The instruction about damages accompanying that question reads: "You may consider the following elements of damage and none other: Mental anguish and emotional distress in the past and that which, in reasonable probability, she will sustain in the future."
Jury question one: "Do you find that Tommy Sanchez assaulted Lucy Ulloa?"
See jury question two, reproduced in footnote two.
Nagel relies on a long line of Texas cases holding that there must be actual damages to support an award of exemplary damages. See Juliette Fowler Homes, Inc. v. Welch Assoc., Inc., 793 S.W.2d 660, 667 (Tex. 1990); Nabours, 700 S.W.2d at 904; Doubleday, 674 S.W.2d at 753-4. Two rationales underlie the rule requiring actual damages to support an award of exemplary damages: 1) the law should not punish wrongful conduct in the absence of actual injury, and 2) an actual damages award helps the court insure that exemplary damages are a product of reason not passion. See Consolidated Texas Financial v. Shearer, 739 S.W.2d 477, 480 (Tex.App. 1987, writ ref'd). In the present case, the jury found that Ulloa sustained actual injury and awarded actual damages in an amount that gives this court a "yardstick" to hold that the exemplary damages were not excessive.
More specifically Nagel argues that exemplary damages can be awarded only when the plaintiff receives actual damages for which exemplary damages are recoverable. Texas Nat'l Bank v. Karnes, 717 S.W.2d 901, 903 (Tex. 1986); Bellefonte Underwriters Ins. Co. v. Brown, 704 S.W.2d 742, 744-5 (Tex. 1986). These cases hold that actual damages recovered for a contract claim will not sustain an award of exemplary damages. In Karnes the jury found a breach of contract but no damages in tort and awarded exemplary damages. The court of appeals, finding some evidence of tortious conduct that raised jury issues in tort, upheld the exemplary damages.
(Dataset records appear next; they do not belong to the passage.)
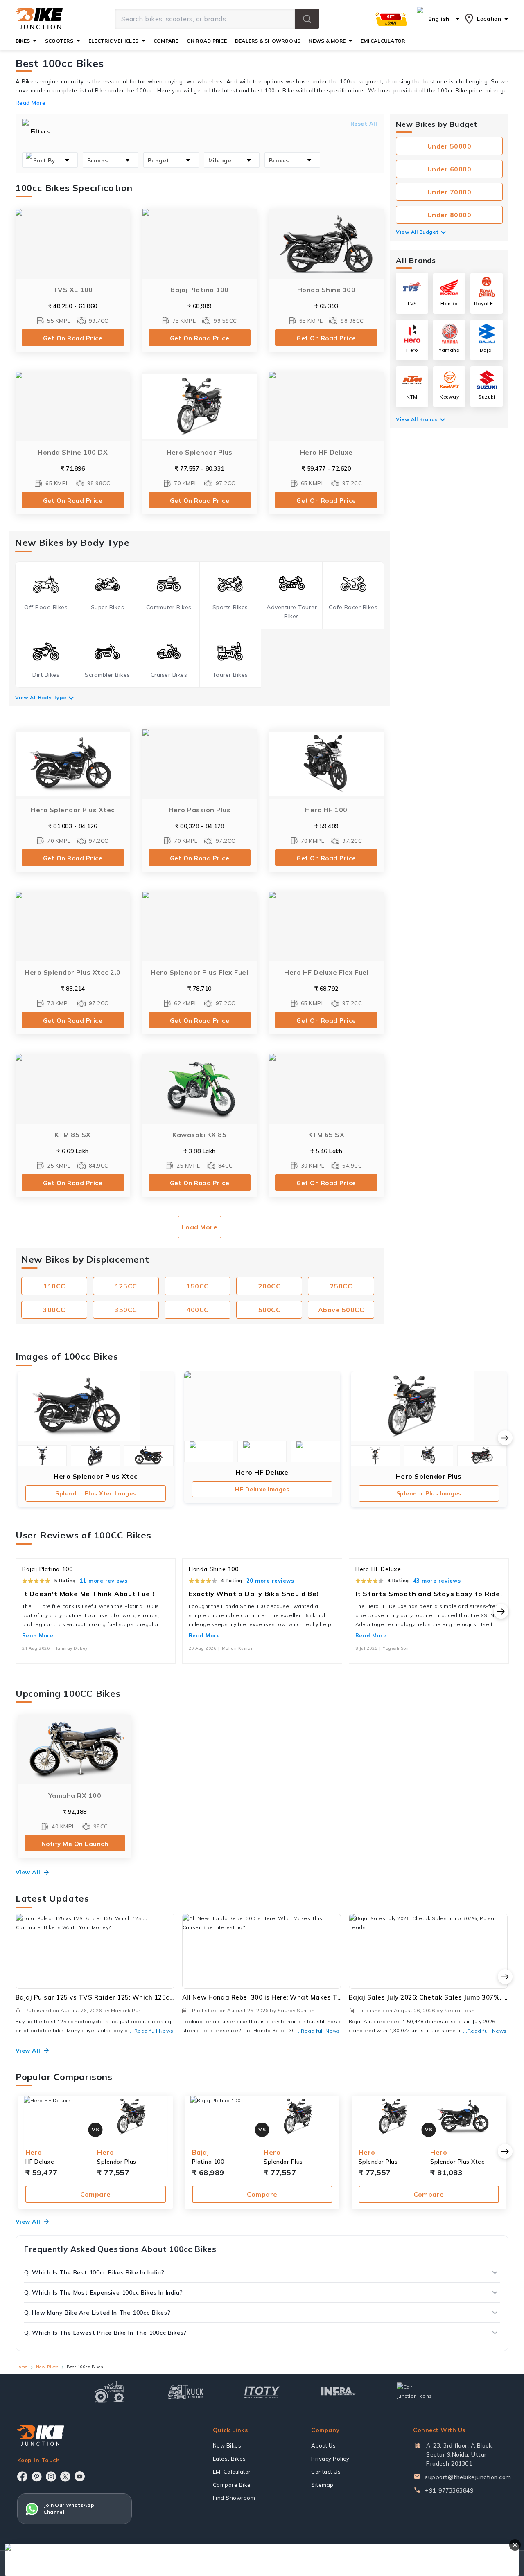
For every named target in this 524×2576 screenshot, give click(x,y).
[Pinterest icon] (37, 2476)
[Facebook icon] (22, 2476)
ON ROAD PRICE (207, 41)
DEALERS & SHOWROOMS (268, 41)
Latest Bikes (229, 2458)
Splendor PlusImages (428, 1493)
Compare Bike (232, 2484)
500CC (269, 1310)
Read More (38, 1635)
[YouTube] (80, 2476)
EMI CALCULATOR (383, 41)
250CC (341, 1286)
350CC (126, 1310)
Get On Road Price (73, 338)
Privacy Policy (330, 2458)
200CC (269, 1286)
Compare (95, 2194)
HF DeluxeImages (262, 1489)
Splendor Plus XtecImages (95, 1493)
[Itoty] (262, 2391)
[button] (307, 19)
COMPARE (166, 41)
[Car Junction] (414, 2391)
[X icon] (65, 2476)
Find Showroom (234, 2498)
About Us (323, 2445)
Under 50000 (449, 146)
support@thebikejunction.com (468, 2477)
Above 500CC (341, 1310)
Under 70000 (449, 192)
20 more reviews (270, 1580)
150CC (197, 1286)
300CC (54, 1310)
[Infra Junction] (338, 2391)
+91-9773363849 (449, 2490)
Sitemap (322, 2484)
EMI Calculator (232, 2471)
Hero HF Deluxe (262, 1472)
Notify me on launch (74, 1844)
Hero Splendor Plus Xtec (96, 1476)
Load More (200, 1227)
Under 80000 (449, 215)
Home (21, 2366)
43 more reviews (437, 1580)
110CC (54, 1286)
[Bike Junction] (39, 19)
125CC (126, 1286)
The supreme court held that the appellate court could not imply a finding of actual damages in tort and overruled the exemplary damages award. 717 S.W.2d at 903.
In Bellefonte the jury awarded actual damages for breach of contract and $1,000,000 as exemplary damages. Appellant argued that one special issue was broad enough to include an award of damages both in contract and in tort. The supreme court noted that appellant had not mentioned which specific tort might have been included in the submission and found that the jury question, on its face, inquired only into contract damages. 704 S.W.2d at 745. By contrast, in this case the jury submission on harassment overlaps with the submission on assault, and we conclude that it is broad enough to include an award of damages in tort.
We are required to examine the entire verdict and indulge every reasonable presumption in favor of the trial court's judgment. Godde v. Wood, 509 S.W.2d 435, 442 (Tex.Civ.App. 1974, writ ref'd n.r.e.); see also Warren v. Denison, 563 S.W.2d 299, 303-304 (Tex.Civ.App. 1978, no writ). The jury found that Nagel's employee, Sanchez, in the course of his employment, committed an assault which proximately caused damages to Ulloa; the jury found that Nagel's employee had committed acts constituting unlawful harassment, including unwelcome physical contact; and the jury found the acts of harassment had caused Ulloa to suffer actual damages in the form of lost wages. This award of actual damages for conduct found to include an assault will support the trial court's judgment, including the award of exemplary damages. We overrule appellant's point of error. Accordingly, we affirm the judgment of the trial court.